The US Supreme Court appeared to be preparing Monday to limit the president’s power to appoint high-level judges and officials while Congress is in recess.
By law, the president has the right to choose the nominees and lawmakers have the right to offer “advice and consent.”
But the constitution allows the president to forego the approval process if the nomination comes while Congress is in recess.
The top court is examining just how and when the president can make use of that clause.
The nine justices to the Supreme Court, themselves chosen by the president, considered three appointments to the National Labor Relations Board made by Barack Obama on January 4, 2012, when the Senate was not meeting.
In this ideologically charged issue, Republican opponents to Obama contested the validity of the nominations, saying they were made on the sly in order to block the Senate’s right to oppose them.
They accuse the White House of overstepping its authority in violation of the constitution, arguing these recess appointments are only allowed during official recesses.
During a hearing that lasted an hour and a half, even the most left-leaning judges seemed to agree Obama had overstepped his authority.
The case reached the top court thanks to a lawsuit by the Noel Canning company, which contested the legitimacy of Obama’s appointees after the NLRB ruled against them in a labor dispute.
The Washington state company had support at the high court from a lawyer of the top Republican in the Senate, minority leader Mitch McConnell.
“The language (of the constitution) supports” Obama’s challengers, said progressive justice Stephen Breyer, adding it “is a political issue, not a constitutional issue.”
The question focuses on how to determine whether the Senate is in recess. Does that include any time the Senate is not actively working or only when it officially declares a break?
Justice Elena Kagan, former solicitor-general under Obama, said it “really is the Senate’s job to determine whether it’s in recess or not.”
Obama administration lawyer Donal Verrilli argued that interpreting the law as Republicans have argued “would repudiate the legitimacy of thousands of appointments going back to George Washington.”
But the precedent argument didn’t seem to sway ultra-conservative Antonin Scalia, who asked: “What would you do when there’s a practice that flatly contradicts the Constitution?”

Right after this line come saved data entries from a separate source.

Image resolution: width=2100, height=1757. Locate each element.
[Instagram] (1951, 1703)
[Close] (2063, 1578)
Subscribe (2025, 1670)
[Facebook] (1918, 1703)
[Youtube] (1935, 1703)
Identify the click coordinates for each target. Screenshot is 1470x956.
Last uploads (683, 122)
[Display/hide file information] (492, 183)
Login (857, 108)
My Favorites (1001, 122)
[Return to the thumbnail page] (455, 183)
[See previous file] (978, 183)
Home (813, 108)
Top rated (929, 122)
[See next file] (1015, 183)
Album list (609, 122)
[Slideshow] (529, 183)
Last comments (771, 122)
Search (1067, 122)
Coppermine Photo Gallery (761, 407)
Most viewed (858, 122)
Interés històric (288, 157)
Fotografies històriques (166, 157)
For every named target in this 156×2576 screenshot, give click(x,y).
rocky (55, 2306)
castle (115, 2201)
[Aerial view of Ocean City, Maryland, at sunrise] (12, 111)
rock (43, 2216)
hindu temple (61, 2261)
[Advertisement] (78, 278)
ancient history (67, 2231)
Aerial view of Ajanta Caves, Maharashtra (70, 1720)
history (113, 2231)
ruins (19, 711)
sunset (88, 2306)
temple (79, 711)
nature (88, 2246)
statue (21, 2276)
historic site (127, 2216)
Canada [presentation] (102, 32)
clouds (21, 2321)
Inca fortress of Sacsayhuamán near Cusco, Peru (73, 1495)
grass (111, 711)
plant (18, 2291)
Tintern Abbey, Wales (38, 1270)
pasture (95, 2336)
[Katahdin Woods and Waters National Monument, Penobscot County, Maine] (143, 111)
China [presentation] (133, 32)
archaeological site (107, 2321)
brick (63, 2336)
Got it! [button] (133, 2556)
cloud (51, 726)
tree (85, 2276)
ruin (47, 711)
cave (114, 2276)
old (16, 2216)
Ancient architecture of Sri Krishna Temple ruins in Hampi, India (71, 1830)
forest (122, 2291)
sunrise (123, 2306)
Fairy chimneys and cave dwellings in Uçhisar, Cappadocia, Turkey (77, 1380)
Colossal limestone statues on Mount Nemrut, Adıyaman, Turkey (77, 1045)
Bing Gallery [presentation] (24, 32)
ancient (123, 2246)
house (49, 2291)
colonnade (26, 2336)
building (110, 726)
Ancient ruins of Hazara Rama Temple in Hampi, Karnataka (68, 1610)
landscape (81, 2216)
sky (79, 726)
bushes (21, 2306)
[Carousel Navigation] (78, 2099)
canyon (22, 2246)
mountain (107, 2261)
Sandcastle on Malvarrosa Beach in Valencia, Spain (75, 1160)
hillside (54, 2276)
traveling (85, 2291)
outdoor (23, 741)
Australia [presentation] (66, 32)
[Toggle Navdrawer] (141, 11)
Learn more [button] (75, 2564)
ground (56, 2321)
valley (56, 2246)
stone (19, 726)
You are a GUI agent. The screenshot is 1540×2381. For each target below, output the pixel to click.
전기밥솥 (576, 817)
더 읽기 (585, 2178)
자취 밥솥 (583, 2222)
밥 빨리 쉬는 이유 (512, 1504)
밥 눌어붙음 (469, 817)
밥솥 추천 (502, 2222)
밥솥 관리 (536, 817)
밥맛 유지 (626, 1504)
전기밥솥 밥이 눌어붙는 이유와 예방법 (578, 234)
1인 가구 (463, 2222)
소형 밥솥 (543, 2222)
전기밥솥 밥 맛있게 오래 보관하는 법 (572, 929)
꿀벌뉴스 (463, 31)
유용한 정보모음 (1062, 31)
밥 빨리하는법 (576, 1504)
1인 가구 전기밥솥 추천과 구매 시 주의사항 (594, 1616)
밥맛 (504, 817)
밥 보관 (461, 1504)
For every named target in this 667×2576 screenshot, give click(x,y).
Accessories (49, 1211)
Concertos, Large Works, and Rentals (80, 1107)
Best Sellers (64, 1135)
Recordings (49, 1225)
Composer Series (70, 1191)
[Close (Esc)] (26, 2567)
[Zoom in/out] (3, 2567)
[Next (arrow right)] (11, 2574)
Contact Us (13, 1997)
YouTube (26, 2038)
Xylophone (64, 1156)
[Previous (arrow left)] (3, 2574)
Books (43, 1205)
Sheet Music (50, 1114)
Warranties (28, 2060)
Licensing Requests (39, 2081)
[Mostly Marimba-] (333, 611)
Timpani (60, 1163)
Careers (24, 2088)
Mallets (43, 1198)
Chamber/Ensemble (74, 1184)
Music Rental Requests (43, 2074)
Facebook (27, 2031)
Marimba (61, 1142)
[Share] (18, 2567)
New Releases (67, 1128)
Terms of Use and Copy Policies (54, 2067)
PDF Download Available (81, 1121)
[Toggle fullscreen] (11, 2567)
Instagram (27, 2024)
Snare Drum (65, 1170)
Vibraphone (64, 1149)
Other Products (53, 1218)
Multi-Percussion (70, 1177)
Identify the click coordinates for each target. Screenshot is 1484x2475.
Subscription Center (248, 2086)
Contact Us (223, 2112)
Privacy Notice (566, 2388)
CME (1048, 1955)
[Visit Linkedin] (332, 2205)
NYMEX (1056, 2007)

“What would prevail,” he wondered, if the Constitution laid out a rule clearly, “and the practice for 200 years did something else?”
Kagan, weighing in on the issue of political partisanship, wondered whether the nominations in question were made “not due to Congressional absence but to Congressional intransigeance.”
The Supreme Court will give its decision by late June.
In late November, the Democratic majority in the Senate eliminated the minority party’s nearly unlimited powers of blocking nominees by lowering the threshold necessary to confirm them.
The Obama administration has complained that a large number of its judicial nominees had been held up in the confirmation process, leaving many vacancies unfilled.